* WHAT TO PRODUCE *
Can you repeat the rows word for word, starting at the first one and ending with the line that contains "The width and height of the screenshot is (717, 776).", including that line?

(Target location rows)
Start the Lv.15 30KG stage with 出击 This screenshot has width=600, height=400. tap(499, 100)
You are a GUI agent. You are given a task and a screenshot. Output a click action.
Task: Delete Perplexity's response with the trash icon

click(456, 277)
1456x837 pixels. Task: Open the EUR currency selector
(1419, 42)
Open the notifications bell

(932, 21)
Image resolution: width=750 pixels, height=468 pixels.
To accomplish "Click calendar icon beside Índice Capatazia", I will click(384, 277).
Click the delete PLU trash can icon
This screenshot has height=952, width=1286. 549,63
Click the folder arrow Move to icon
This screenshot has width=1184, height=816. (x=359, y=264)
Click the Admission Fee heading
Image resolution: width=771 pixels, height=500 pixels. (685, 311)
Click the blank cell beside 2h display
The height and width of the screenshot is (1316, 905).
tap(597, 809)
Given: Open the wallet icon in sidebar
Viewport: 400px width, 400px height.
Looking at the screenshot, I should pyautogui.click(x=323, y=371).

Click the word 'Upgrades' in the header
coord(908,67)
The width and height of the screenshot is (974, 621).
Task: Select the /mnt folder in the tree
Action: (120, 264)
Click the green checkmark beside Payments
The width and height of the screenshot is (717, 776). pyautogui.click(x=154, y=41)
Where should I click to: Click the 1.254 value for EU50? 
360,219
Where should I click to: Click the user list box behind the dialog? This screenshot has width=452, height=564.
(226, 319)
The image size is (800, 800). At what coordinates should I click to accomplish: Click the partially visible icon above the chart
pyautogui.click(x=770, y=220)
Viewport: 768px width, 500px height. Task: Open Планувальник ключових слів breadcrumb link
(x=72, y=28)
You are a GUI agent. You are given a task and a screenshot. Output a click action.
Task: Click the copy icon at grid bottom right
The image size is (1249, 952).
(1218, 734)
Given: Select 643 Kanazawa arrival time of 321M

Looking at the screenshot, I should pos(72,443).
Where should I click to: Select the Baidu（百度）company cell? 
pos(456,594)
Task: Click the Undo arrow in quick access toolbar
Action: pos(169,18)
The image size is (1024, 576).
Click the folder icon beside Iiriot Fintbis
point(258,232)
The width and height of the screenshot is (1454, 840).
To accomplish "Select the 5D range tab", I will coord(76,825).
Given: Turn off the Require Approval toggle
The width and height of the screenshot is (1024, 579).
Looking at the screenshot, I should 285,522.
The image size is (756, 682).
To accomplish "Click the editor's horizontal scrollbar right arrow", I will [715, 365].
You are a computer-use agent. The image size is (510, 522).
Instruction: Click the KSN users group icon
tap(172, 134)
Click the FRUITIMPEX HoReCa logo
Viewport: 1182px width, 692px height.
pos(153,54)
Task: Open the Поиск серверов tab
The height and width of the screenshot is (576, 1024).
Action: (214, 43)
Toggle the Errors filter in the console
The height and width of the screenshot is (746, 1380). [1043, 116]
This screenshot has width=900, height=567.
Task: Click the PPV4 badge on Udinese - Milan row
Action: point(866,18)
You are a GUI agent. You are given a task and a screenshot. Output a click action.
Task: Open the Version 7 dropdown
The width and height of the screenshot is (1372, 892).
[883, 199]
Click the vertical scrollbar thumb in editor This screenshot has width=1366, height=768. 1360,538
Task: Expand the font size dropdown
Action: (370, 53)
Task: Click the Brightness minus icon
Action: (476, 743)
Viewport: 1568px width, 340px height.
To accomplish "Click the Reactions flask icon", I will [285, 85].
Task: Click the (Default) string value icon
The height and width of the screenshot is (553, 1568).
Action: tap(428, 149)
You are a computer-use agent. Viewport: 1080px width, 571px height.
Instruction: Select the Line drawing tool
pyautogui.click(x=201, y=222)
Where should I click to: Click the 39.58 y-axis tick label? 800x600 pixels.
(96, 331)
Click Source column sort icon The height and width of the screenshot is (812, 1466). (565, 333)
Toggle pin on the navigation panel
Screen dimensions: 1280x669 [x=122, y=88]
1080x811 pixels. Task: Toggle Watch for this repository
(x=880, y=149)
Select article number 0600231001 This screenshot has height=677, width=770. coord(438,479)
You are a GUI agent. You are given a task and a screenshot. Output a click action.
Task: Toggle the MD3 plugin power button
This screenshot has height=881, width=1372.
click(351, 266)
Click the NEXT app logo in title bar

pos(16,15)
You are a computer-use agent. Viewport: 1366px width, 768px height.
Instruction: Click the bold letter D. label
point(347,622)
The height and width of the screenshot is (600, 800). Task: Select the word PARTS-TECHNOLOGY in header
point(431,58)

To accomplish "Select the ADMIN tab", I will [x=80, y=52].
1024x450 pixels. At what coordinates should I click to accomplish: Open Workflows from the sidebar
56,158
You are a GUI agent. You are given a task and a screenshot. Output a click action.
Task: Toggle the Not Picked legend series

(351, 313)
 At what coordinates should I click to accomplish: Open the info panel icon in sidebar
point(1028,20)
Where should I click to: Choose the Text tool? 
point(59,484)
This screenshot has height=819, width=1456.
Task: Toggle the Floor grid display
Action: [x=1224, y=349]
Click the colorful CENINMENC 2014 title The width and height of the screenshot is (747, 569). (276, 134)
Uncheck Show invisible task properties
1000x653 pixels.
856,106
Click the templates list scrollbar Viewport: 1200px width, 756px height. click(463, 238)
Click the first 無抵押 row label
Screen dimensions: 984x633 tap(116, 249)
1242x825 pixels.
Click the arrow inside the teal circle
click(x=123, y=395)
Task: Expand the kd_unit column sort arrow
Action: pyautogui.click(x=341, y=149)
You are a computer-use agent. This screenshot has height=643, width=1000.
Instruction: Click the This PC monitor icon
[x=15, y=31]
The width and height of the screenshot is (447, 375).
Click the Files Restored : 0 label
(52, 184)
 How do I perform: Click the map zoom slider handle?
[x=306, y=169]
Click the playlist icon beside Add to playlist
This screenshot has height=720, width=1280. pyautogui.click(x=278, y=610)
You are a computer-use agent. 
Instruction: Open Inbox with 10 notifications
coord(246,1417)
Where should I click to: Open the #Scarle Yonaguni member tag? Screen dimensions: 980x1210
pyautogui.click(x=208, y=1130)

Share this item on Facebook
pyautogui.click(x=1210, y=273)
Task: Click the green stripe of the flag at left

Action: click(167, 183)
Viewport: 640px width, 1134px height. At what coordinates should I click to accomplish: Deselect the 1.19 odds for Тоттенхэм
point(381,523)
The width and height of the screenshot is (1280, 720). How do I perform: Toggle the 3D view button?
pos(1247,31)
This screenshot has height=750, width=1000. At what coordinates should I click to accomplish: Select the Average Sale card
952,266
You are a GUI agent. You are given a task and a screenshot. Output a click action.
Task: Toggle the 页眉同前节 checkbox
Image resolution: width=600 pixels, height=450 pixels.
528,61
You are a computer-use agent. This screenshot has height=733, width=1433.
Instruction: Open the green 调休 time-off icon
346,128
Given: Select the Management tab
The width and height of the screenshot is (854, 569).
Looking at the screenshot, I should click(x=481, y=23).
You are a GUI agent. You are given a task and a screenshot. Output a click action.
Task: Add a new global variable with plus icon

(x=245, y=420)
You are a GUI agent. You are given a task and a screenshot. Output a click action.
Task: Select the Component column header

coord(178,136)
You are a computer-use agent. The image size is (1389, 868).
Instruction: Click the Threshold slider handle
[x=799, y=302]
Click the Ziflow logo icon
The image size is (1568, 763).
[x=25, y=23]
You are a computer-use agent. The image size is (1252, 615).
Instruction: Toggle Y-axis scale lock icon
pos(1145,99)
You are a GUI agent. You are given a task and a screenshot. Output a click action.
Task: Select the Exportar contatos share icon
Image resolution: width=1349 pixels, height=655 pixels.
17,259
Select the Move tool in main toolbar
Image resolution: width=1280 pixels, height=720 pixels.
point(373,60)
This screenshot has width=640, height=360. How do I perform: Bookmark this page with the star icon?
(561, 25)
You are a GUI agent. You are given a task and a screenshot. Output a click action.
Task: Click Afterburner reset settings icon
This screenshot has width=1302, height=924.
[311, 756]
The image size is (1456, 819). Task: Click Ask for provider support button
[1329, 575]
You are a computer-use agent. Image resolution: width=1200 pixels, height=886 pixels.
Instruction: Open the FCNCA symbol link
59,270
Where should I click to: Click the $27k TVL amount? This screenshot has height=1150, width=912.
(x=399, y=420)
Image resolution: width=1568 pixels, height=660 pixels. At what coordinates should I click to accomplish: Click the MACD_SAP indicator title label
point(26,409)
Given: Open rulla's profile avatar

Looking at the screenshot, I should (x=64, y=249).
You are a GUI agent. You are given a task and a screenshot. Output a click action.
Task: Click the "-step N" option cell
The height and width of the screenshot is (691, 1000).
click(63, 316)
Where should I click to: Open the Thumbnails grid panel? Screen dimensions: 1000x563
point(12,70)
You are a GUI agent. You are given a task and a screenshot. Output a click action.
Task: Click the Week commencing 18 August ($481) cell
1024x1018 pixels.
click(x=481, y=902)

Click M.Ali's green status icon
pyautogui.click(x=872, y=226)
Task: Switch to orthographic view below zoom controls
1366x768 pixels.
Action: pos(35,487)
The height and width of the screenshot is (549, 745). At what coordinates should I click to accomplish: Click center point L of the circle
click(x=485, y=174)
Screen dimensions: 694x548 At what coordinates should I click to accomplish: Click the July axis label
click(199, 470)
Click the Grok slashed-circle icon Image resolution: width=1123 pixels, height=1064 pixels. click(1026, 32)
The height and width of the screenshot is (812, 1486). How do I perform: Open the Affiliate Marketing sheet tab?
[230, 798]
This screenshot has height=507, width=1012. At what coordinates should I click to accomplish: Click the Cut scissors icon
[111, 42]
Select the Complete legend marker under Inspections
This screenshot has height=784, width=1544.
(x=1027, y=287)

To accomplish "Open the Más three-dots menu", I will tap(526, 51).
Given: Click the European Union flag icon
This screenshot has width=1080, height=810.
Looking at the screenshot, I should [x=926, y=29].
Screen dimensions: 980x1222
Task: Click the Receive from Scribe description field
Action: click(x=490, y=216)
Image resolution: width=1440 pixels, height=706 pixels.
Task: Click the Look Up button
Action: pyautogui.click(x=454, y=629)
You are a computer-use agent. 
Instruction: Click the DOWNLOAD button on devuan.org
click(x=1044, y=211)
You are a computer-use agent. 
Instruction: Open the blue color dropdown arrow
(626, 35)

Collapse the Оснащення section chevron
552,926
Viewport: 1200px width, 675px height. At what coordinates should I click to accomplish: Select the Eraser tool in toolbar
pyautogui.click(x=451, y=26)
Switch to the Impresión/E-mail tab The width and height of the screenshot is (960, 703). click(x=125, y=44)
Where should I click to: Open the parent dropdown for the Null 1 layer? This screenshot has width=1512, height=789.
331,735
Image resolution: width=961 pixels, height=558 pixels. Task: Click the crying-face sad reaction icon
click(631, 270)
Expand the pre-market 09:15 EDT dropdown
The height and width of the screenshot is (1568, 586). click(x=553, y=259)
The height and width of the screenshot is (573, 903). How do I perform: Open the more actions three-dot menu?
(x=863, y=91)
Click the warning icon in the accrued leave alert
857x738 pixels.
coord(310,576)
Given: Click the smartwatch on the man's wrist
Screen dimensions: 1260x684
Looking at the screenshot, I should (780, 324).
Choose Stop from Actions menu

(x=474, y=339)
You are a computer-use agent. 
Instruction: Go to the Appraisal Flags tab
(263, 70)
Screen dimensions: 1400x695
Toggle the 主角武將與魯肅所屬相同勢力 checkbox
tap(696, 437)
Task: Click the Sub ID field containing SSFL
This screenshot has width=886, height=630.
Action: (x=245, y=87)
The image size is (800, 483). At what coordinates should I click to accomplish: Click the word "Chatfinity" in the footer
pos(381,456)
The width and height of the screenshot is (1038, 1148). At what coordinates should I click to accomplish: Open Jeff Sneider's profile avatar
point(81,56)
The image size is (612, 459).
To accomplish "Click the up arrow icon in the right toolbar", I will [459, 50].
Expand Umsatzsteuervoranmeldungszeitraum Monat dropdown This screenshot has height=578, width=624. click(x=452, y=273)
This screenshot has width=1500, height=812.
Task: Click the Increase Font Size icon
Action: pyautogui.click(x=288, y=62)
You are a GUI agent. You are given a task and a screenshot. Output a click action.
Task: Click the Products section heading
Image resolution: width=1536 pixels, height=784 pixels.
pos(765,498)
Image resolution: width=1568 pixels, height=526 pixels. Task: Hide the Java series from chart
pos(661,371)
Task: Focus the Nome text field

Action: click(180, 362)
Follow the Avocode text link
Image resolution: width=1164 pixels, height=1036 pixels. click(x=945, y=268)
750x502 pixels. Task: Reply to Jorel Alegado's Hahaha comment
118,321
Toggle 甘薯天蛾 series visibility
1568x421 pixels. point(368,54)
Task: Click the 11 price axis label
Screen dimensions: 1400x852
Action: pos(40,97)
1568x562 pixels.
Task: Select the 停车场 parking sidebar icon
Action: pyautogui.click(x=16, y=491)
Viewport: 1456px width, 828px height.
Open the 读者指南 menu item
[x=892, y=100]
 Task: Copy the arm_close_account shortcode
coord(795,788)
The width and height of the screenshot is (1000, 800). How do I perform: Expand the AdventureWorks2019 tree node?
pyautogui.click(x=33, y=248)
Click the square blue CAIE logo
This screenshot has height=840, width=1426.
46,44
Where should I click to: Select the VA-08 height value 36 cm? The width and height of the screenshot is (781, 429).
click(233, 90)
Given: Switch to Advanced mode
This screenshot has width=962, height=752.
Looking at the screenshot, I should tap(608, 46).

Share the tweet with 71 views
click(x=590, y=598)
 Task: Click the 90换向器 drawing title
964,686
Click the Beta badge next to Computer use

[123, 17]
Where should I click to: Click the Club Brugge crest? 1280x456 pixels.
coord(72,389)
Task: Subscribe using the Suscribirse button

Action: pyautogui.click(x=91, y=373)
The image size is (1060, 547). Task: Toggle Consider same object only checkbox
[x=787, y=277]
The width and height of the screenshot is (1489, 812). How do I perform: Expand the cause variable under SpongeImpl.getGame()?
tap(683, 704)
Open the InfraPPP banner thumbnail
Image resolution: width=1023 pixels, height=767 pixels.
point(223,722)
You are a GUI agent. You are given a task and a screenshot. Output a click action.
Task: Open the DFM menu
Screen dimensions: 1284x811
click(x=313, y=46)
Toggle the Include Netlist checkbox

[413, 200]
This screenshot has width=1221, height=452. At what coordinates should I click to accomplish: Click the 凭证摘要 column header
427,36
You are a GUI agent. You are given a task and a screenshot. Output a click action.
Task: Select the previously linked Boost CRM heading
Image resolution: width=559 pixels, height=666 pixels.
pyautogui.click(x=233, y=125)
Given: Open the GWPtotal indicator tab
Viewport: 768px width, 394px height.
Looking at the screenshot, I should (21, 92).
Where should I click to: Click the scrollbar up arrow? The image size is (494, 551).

* RESULT OF THIS EXERCISE *
Start the Lv.15 30KG stage with 出击 This screenshot has width=600, height=400. tap(499, 100)
You are a GUI agent. You are given a task and a screenshot. Output a click action.
Task: Delete Perplexity's response with the trash icon

click(456, 277)
1456x837 pixels. Task: Open the EUR currency selector
(1419, 42)
Open the notifications bell

(932, 21)
Image resolution: width=750 pixels, height=468 pixels.
To accomplish "Click calendar icon beside Índice Capatazia", I will click(384, 277).
Click the delete PLU trash can icon
This screenshot has height=952, width=1286. 549,63
Click the folder arrow Move to icon
This screenshot has width=1184, height=816. (x=359, y=264)
Click the Admission Fee heading
Image resolution: width=771 pixels, height=500 pixels. (685, 311)
Click the blank cell beside 2h display
The height and width of the screenshot is (1316, 905).
tap(597, 809)
Given: Open the wallet icon in sidebar
Viewport: 400px width, 400px height.
Looking at the screenshot, I should pyautogui.click(x=323, y=371).

Click the word 'Upgrades' in the header
coord(908,67)
The width and height of the screenshot is (974, 621).
Task: Select the /mnt folder in the tree
Action: (120, 264)
Click the green checkmark beside Payments
The width and height of the screenshot is (717, 776). pyautogui.click(x=154, y=41)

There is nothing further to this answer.